PROVIDENCE, Rhode Island — America’s smallest state is seeking to become its first to offer a wireless broadband network from border to border.

Backers of Rhode Island’s $20 million project say it would improve services and make the state a testing ground for new business technologies.

It also comes at a time when Rhode Island’s capital of Providence is stepping up efforts to lure business from Boston, about a 50-minute drive away, in neighboring Massachusetts, where office rents are among the nation’s most expensive.

The Rhode Island Wireless Innovation Networks (RI-WINs) should be fully in place by 2007, providing wireless connectivity throughout state, whose land mass of about 1,045 square miles is only slightly more than double the size of metropolitan Los Angeles.

A pilot project involving state agencies, Brown University and businesses is to begin next month.

The Rhode Island network is a hybrid of WiMAX and WiFi technologies that would deliver real-time connections at a minimum speed of 1 Megabit per second (Mbps), allowing users to download a typical Hollywood-length film in about 100 minutes. The system will be supported by 120 base antennas placed throughout the state.
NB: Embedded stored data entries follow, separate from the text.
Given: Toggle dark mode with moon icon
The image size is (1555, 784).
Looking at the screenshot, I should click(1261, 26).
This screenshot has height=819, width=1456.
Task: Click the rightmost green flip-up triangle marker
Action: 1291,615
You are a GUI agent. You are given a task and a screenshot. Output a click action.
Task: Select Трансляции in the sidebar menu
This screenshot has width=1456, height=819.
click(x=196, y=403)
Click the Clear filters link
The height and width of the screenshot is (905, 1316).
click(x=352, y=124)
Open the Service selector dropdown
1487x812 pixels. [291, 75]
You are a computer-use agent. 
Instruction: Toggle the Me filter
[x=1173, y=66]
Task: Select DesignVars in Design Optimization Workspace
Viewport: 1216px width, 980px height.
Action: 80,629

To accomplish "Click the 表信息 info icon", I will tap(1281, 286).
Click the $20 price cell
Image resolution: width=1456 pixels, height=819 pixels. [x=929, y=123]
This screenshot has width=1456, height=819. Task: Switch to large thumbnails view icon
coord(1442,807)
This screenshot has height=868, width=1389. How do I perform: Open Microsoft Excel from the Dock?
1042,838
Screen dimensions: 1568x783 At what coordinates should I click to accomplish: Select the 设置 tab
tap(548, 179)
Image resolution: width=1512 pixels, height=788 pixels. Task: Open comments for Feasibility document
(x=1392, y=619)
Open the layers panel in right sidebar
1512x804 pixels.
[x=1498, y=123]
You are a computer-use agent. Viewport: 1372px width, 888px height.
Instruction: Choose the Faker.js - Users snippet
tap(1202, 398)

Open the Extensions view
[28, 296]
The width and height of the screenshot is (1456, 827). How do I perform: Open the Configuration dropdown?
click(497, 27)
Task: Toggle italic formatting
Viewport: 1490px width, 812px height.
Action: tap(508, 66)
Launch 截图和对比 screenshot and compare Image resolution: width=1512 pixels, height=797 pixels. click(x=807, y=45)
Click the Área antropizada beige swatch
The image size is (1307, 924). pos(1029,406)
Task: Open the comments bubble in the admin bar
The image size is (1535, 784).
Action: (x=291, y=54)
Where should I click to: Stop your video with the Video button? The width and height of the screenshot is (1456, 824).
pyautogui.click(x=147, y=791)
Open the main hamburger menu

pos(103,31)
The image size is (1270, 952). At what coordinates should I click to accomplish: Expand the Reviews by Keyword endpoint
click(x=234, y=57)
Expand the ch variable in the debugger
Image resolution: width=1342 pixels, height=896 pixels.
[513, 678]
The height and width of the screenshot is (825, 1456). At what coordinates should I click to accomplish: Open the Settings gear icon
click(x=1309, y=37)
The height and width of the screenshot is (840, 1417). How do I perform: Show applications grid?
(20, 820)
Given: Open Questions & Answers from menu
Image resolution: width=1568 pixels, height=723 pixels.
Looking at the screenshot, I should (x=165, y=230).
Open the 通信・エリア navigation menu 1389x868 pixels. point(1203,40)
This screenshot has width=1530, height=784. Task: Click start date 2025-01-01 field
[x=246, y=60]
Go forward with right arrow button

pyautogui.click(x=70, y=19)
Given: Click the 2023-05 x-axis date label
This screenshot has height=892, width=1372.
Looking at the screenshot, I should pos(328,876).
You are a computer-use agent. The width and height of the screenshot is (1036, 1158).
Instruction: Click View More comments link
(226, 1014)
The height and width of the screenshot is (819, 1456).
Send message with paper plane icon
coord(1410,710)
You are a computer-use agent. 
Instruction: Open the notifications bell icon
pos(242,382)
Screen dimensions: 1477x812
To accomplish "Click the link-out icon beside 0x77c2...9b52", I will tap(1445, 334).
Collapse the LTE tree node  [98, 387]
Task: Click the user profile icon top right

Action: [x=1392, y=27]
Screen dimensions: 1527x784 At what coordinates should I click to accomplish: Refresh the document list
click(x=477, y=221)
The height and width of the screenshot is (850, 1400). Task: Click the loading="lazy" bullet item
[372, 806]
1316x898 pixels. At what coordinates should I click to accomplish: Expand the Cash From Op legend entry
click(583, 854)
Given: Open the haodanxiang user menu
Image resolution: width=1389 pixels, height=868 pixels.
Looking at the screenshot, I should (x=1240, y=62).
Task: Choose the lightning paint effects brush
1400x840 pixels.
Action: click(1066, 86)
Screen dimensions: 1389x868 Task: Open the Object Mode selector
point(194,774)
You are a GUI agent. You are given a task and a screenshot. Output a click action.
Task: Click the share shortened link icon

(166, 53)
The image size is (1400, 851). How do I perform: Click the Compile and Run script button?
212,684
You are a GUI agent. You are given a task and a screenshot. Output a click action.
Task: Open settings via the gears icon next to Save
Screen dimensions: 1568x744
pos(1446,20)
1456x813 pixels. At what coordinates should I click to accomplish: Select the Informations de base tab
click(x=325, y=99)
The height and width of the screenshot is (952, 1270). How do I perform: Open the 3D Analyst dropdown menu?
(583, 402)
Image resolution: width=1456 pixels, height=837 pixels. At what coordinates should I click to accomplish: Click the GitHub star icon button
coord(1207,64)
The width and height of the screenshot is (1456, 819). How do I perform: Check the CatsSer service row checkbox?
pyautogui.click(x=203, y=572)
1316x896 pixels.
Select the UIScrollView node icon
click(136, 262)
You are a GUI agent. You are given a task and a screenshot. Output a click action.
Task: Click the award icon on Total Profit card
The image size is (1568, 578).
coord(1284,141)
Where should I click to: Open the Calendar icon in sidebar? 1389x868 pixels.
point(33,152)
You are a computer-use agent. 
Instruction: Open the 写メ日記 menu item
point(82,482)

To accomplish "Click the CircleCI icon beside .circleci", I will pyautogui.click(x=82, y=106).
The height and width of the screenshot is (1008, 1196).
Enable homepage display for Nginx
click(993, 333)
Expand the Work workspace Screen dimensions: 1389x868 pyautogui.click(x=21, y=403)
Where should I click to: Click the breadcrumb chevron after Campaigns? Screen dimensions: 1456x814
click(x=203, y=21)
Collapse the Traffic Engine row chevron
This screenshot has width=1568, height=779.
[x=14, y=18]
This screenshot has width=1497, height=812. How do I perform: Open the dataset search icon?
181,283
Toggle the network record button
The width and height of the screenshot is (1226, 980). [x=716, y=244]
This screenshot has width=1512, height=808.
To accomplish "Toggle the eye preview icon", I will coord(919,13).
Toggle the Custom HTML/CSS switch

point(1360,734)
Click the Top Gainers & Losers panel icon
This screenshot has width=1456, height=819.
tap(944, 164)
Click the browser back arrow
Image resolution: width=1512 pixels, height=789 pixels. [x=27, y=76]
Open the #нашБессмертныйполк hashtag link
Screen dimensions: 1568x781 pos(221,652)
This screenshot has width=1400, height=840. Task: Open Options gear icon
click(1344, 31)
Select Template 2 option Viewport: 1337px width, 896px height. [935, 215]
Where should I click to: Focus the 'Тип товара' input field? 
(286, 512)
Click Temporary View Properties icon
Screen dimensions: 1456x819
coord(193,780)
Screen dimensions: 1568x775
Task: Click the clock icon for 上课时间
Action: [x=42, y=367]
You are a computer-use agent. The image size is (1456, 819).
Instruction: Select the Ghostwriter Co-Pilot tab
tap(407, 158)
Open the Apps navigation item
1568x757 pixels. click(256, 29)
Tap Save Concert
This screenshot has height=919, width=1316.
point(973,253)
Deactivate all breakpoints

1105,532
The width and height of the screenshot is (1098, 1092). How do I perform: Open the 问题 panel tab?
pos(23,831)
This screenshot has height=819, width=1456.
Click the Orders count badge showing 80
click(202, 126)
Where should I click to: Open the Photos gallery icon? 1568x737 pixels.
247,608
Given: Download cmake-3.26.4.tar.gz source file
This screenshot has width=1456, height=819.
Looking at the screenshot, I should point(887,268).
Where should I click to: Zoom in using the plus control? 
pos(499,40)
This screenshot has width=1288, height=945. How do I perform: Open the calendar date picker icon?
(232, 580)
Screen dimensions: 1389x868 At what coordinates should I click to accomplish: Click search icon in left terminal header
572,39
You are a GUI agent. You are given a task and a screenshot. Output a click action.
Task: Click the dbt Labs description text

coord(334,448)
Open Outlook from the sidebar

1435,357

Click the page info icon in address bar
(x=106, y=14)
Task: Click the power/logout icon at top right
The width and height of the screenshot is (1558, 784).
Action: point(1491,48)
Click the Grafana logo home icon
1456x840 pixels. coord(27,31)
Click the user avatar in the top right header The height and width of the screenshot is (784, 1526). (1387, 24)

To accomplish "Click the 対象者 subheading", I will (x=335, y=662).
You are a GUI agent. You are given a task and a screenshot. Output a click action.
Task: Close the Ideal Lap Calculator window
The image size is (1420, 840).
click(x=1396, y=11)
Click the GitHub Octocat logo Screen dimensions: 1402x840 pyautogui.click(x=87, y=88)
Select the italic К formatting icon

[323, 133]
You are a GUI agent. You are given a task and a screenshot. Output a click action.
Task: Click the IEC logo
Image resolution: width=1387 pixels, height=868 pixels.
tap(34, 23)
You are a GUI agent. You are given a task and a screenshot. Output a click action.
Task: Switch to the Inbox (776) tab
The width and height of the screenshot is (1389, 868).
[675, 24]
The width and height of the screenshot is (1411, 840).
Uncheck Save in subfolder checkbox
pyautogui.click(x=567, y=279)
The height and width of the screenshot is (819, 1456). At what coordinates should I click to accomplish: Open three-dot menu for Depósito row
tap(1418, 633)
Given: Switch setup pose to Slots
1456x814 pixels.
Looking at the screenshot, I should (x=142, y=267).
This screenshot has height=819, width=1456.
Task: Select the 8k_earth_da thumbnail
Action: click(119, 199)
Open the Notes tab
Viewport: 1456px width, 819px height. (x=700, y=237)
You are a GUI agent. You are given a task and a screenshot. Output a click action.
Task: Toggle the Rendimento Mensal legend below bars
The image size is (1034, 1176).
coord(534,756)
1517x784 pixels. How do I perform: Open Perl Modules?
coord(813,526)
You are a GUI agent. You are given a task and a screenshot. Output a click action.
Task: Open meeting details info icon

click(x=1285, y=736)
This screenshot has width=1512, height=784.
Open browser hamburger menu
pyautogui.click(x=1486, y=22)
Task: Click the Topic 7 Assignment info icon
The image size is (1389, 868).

A few antennas, each about 3 feet to 4 feet in height, are being placed in Providence and Newport on the southern coast during the initial tests.

So far, no state outside Rhode Island has sought to build a border-to-border network, said Bob Panoff, a private consultant and the RI-WINs project manager.

While more cities are interested in becoming wireless, “there’s no groundswell of consumer support for it,” said Dave McClure, president of the U.S. Internet Industry Association (USIIA), which represents Internet companies.

More than 80 U.S. cities have wireless networks, according to a study done in August 2005 by the association.

But use has been sporadic, plagued by costs and sputtering technology, said Dave McClure, the association’s president. Orlando, Florida, for example, removed its wireless network last year due to tepid use, McClure said.

FROM CLASSROOMS TO BEACHES

The project is being funded by public and private sources, and once fully operational, users would pay $20 per month or a membership fee based on annual usage, said Saul Kaplan, acting executive director of the Rhode Island Economic Development Corporation, a partner in the project.

“We know the demand signals are there,” said Kaplan.

Officials said the network would support services including business, education, emergency, health care and port security.

During the six-month pilot phase, for example, state health inspectors will test the system by entering data from restaurant visits into laptops and sending the information to the health department.

Emergency workers will test sending patient information from an ambulance while en route to a hospital.

Graduate students at Brown University, a partner in the project, will use the wireless network when teaching public school students.

While the system is not being created for consumers, officials say it could have everyday applications, such as retrieving real-time information on the size of crowds at beaches or to access traffic information while driving.

“A broadband border-to-border network would allow us to move information to the point of need, wherever it’s needed,” Kaplan said.

Creators say a prime benefit of the network will be to draw businesses looking to use Rhode Island as a laboratory to test-market new technologies on a statewide, demographically diverse population.

A study by the Rhode Island-based Business Innovation Factory, a private, nonprofit organization that launched RI-WINs in 2004, estimated the annual cost to operate the network at $5 million.